• Data for this task:
** START **
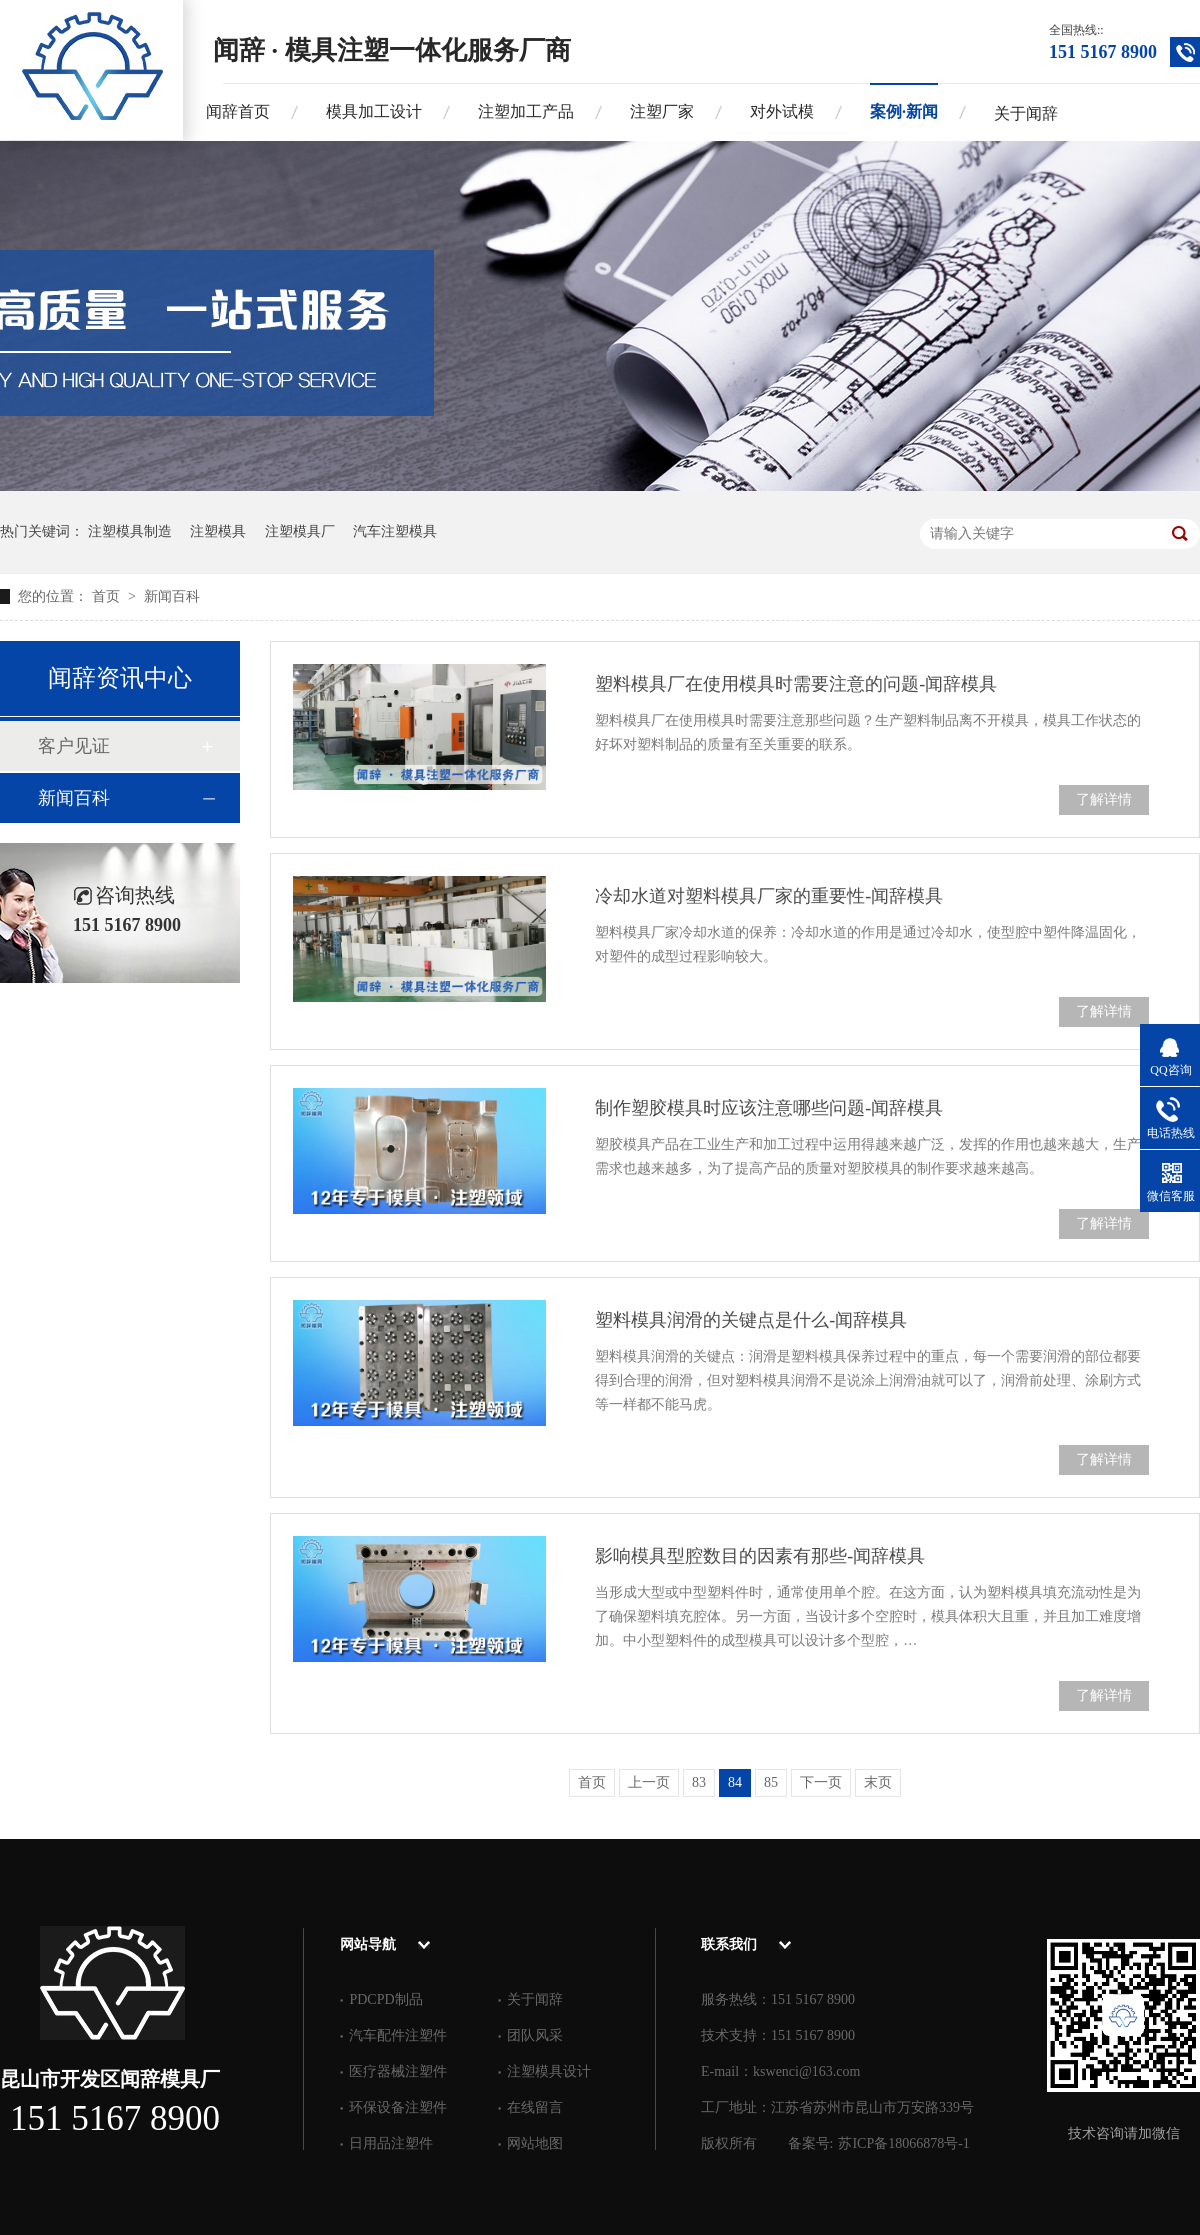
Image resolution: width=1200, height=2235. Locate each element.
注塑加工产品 (526, 111)
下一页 (821, 1782)
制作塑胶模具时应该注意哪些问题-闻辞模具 (769, 1108)
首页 (108, 596)
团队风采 (535, 2035)
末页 (878, 1782)
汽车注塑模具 (395, 531)
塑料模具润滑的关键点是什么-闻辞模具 (751, 1320)
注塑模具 (218, 531)
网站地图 (535, 2143)
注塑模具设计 (549, 2071)
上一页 (649, 1782)
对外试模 (782, 111)
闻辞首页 (238, 111)
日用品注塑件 (391, 2143)
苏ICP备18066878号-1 (903, 2143)
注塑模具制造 (130, 531)
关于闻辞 (1026, 113)
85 (771, 1782)
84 (735, 1782)
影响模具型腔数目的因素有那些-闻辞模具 (760, 1556)
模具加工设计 (374, 111)
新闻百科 (172, 596)
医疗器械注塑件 (398, 2071)
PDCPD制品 (385, 1999)
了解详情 (1104, 799)
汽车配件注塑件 (398, 2035)
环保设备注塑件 (398, 2107)
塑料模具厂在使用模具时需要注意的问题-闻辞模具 (796, 684)
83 (699, 1782)
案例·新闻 (904, 111)
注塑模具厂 (300, 531)
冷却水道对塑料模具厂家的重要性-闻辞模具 (769, 896)
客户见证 (74, 746)
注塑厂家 (662, 111)
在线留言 (535, 2107)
** END **
• What is asked: Copy every row above word for word, leaving out the pictures.

• Final result:
Image resolution: width=1200, height=2235. Locate each element.
注塑加工产品 (526, 111)
下一页 (821, 1782)
制作塑胶模具时应该注意哪些问题-闻辞模具 (769, 1108)
首页 (108, 596)
团队风采 (535, 2035)
末页 (878, 1782)
汽车注塑模具 (395, 531)
塑料模具润滑的关键点是什么-闻辞模具 (751, 1320)
注塑模具 (218, 531)
网站地图 (535, 2143)
注塑模具设计 (549, 2071)
上一页 (649, 1782)
对外试模 (782, 111)
闻辞首页 (238, 111)
日用品注塑件 (391, 2143)
苏ICP备18066878号-1 (903, 2143)
注塑模具制造 (130, 531)
关于闻辞 (1026, 113)
85 (771, 1782)
84 (735, 1782)
影响模具型腔数目的因素有那些-闻辞模具 (760, 1556)
模具加工设计 (374, 111)
新闻百科 (172, 596)
医疗器械注塑件 (398, 2071)
PDCPD制品 (385, 1999)
了解详情 (1104, 799)
汽车配件注塑件 (398, 2035)
环保设备注塑件 (398, 2107)
塑料模具厂在使用模具时需要注意的问题-闻辞模具 (796, 684)
83 (699, 1782)
案例·新闻 (904, 111)
注塑模具厂 (300, 531)
冷却水道对塑料模具厂家的重要性-闻辞模具 (769, 896)
客户见证 (74, 746)
注塑厂家 (662, 111)
在线留言 (535, 2107)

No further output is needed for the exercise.